Barley (Hordeum vulgare L.), a major cereal crop grown globally for feed, forage, and malting, is increasingly threatened by abiotic stresses such as heat and drought. These conditions reduce biomass, digestibility, starch accumulation, and grain filling, while increasing grain protein concentration by altering the timing of senescence. Such losses undermine profitability for growers, reducing forage value and compromising malting quality. This dissertation investigates the genetic and physiological basis of barley's response to heat and drought through three integrated studies. First, genome-wide association study (GWAS) was conducted in two diverse iCore populations across irrigated and dryland environments to dissect the genetic architecture of forage traits. Biomass and development traits showed high heritability, while digestibility traits were more environmentally responsive. Several QTL were identified that maintained forage quality without compromising yield. The second study assessed the performance of near-isogenic lines (NILs) harboring stay-green alleles at four QTL (QGFhd-2H, QLN-2H, QGFmt-6H, and QGF-7H) under heat stress and control conditions. Under heat stress, stay-green NILs demonstrated improved tillering and reduced grain protein compared to non-stay-green lines.
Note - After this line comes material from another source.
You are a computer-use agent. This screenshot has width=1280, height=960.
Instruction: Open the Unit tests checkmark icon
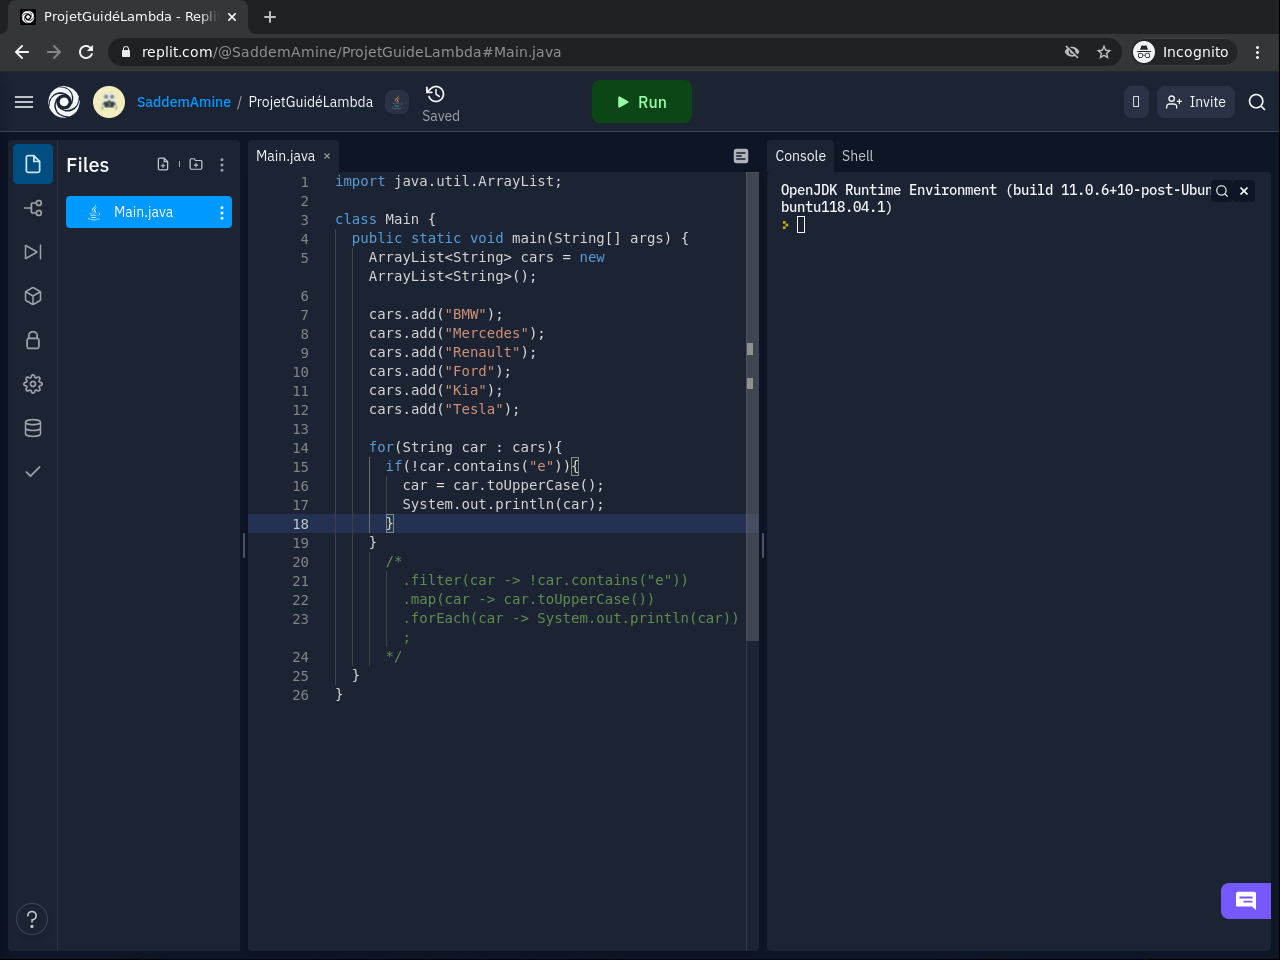(x=33, y=472)
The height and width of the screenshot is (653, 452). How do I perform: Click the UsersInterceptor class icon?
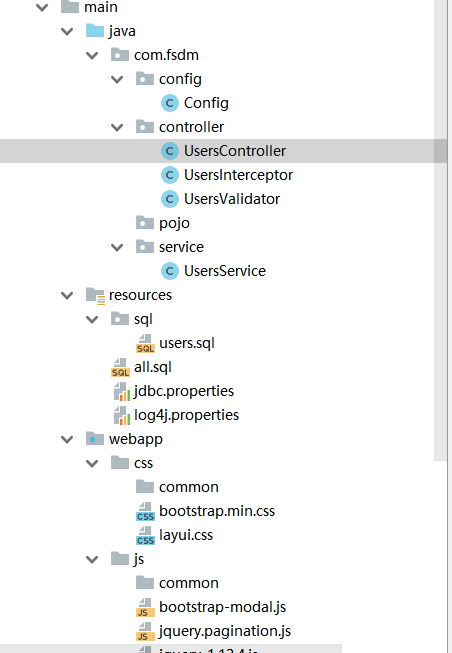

Trait correlations revealed key trade-offs, particularly between vegetative growth and grain protein under stress, emphasizing the importance of optimized assimilate allocation. The third project evaluated the role of HvNAM-1, a NAC transcription factor regulating senescence and protein accumulation, in modulating root responses under both control and combined heat-drought conditions. Root transcriptomic analysis of NILs differing in alleles for HvNAM-1 revealed an allele that promoted root longevity and activated stress-protective pathways under combined heat and drought. These responses included enhanced expression of genes related to oxidative defense, and membrane stabilization in ND lines, suggesting root-based resilience complements the stay- green phenotype. The identified QTL and gene expression profiles offer promising targets for breeding cultivars with improved yield, quality, and resilience across diverse environments.